Mainly, this project will focus on:
- Define fact and dimension tables under the star schema optimized for OLAP.
- ETL pipeline design to transfer data from two local directories to a Postgres Data Base.
- PyEnv
- Poetry
In the terminal:
-
Update Homebrew and install it:
brew update brew install pyenv
-
Set up the shell environment for PyEnv for ZSH:
echo 'export PYENV_ROOT="$HOME/.pyenv"' >> ~/.zshrc echo 'command -v pyenv >/dev/null || export PATH="$PYENV_ROOT/bin:$PATH"' >> ~/.zshrc echo 'eval "$(pyenv init -)"' >> ~/.zshrc
-
Install python 3.8.6 using PyEnv
pyenv install 3.8.6 pyenv global 3.8.6
-
Install poetry using the following command:
curl -sSL https://raw.githubusercontent.com/python-poetry/poetry/master/get-poetry.py | python -
-
Add Poetry's bin directory to
PATH
environment variable.source $HOME/.poetry/env
-
Set virtual env in project root.
poetry config virtualenvs.in-project true
-
Create python environment with all dependencies:
poetry install --no-root
-
Activate python environment:
source .venv/bin/activate
The project is structured as follows:
-
sql_queries.py: A Script containing all the hardcode queries; future versions will refactor this using an ORM.
-
create_tables.py: This drops and creates the DDBB Schema shown in the following section; future versions will use alembic.
-
etl.py: Extract, process, and load the data from the
./data
directory to the Sparkify Data Base.
Hence, to process the JSON files, you have to run the following comands at the terminal:
python .\create_tables.py
python .\etl.py
The available data consists of:
-
Song data: A subset of actual data from the Million Song Dataset. Each file is in JSON format and contains metadata
-
about a song and the artist.
-
Log Dataset: log files in JSON format generated by this event simulator based on the songs in the dataset above.

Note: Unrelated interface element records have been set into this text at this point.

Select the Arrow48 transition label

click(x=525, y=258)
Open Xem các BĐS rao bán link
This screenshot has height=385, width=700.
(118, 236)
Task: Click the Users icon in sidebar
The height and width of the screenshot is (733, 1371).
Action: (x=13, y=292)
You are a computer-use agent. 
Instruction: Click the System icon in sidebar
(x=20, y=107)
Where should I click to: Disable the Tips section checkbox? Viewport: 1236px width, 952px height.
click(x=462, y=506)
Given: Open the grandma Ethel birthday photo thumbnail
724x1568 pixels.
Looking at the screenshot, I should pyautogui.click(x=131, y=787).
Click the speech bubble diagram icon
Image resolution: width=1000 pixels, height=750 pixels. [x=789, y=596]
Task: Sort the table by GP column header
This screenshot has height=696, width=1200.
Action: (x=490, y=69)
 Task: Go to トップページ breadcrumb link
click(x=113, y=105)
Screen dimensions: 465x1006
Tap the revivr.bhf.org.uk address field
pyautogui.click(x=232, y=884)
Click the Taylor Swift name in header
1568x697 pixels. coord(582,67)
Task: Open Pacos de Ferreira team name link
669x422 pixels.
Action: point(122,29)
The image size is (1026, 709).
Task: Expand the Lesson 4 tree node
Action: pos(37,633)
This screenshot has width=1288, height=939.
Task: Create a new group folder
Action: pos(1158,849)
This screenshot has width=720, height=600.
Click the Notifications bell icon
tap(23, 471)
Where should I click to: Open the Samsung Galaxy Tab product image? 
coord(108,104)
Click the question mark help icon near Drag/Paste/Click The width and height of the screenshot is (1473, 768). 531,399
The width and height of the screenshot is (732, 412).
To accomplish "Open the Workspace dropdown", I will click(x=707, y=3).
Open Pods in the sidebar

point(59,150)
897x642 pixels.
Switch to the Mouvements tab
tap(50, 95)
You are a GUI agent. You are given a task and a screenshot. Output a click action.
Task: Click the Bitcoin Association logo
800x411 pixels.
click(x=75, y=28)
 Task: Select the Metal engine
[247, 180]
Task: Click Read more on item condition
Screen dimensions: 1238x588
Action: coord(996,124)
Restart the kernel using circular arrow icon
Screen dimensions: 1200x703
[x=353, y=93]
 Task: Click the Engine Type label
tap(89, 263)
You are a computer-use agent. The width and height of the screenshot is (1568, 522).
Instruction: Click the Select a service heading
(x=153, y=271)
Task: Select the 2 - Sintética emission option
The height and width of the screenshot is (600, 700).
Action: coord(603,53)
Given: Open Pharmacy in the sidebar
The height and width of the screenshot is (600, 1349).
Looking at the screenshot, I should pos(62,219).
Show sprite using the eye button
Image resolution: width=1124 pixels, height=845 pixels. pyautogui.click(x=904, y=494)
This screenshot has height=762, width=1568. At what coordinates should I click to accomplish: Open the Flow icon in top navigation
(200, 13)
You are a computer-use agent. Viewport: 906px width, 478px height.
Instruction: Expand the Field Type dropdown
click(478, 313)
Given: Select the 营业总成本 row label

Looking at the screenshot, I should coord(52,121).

These simulate activity logs from a music streaming app based on specified configurations.
.\data\ tree
We use the star schema optimized to analyze which songs users are listening to, where we have:
-
Fact Table
- songplays - records in log data associated with song plays i.e. records with page NextSong.
-
Dimension Tables
- users - users in the app user_id, first_name, last_name, gender, level
- songs - songs in music database song_id, title, artist_id, year, duration
- artists - artists in music database.
- time - timestamps of records in songplays broken down into specific units.
All contributions, bug reports, bug fixes, documentation improvements, enhancements, and ideas are welcome.
All new features must reside in their own branch, which must be pushed to the remote repository. However, instead of branching from the master branch, feature branches use the develop branch as their parent branch. When a feature is finished, it is merged back into develop branch. Functions should never interact directly with the master branch.
- Check out to develop
git checkout develop
- Pull latest changes from remote
git pull
- Double check that you have all the dependencies installed in your virtual env from the new pyproject.toml
poetry install
- Create your branch using the following notation feat/{your-name}, please note that {your-name} must be concise, like:
git checkout -b feat/pre-commit
- Push your newly created branch to remote repository
git push --set-upstream origin feat/{your-name}
- Regular commit your changes using the following logic
- Updating existing code:
git commit -m "[UPD] your message here"
- New modules, classes, functions, etc:
git commit -m "[NEW] your message here"
Once you have the feature ready and tested, open a Pull Request to merge your branch into develop.
Fix, or hotfix branches are used to quickly fix production releases. They are very similar to feature branches, except that they use the master branch as their parent branch and not the develop branch. When the fix is done, it should be merged with master and develop branches, and master should be tagged with an updated version number.
- Check out to develop
git checkout develop
- Pull latest changes from remote
git pull
- Double check that you have all the dependencies installed in your virtual env from the new pyproject.toml
poetry install
- Create your branch using the following notation fix/{your-name}, please note that {your-name} must be concise, like:
git checkout -b fix/logging-bug
- Push your newly created branch to remote repository
git push --set-upstream origin fix/{your-name}
- Regular commit your changes using the following logic
- Updating existing code:
git commit -m "[UPD] your message here"
- New modules, classes, functions, etc:
git commit -m "[NEW] your message here"
Once you have the feature ready and tested, open a Pull Request to merge your branch into develop.